* Data for this exercise
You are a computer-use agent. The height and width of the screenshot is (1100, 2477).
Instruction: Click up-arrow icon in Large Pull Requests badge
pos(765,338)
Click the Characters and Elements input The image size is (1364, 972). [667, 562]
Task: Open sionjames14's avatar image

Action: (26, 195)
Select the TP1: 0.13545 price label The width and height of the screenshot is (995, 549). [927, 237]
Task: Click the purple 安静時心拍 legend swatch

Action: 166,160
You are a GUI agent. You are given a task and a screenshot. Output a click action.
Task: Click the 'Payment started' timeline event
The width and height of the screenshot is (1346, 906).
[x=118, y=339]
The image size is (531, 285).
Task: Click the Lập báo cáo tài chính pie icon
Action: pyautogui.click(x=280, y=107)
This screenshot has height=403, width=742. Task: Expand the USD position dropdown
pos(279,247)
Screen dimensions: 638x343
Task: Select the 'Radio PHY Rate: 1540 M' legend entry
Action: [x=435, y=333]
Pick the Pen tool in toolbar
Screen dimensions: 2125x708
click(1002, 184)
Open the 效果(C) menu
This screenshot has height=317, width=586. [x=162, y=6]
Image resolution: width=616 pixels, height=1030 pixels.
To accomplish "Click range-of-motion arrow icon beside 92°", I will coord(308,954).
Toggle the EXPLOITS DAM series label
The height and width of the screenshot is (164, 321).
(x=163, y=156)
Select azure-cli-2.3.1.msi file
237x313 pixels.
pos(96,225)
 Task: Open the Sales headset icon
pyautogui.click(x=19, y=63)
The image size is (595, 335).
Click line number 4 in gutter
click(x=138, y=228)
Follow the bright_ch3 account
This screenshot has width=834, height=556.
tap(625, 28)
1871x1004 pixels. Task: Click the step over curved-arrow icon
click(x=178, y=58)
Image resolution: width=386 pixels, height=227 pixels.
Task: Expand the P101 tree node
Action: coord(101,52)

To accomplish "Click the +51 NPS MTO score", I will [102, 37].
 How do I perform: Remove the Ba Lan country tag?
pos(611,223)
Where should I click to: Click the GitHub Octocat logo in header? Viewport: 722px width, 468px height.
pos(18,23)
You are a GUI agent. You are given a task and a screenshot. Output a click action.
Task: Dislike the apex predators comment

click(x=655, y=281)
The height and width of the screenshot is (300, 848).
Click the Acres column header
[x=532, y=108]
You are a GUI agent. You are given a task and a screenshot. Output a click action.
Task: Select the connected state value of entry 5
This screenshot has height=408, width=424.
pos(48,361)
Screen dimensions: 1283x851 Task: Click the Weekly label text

* What is required
From the material above, copy exactly the lines between the line holding "Task: Open the Sales headset icon" and the line holding "The height and width of the screenshot is (300, 848).", inclusive, and only those.

* Exercise response
 Task: Open the Sales headset icon
pyautogui.click(x=19, y=63)
The image size is (595, 335).
Click line number 4 in gutter
click(x=138, y=228)
Follow the bright_ch3 account
This screenshot has width=834, height=556.
tap(625, 28)
1871x1004 pixels. Task: Click the step over curved-arrow icon
click(x=178, y=58)
Image resolution: width=386 pixels, height=227 pixels.
Task: Expand the P101 tree node
Action: coord(101,52)

To accomplish "Click the +51 NPS MTO score", I will [102, 37].
 How do I perform: Remove the Ba Lan country tag?
pos(611,223)
Where should I click to: Click the GitHub Octocat logo in header? Viewport: 722px width, 468px height.
pos(18,23)
You are a GUI agent. You are given a task and a screenshot. Output a click action.
Task: Dislike the apex predators comment

click(x=655, y=281)
The height and width of the screenshot is (300, 848).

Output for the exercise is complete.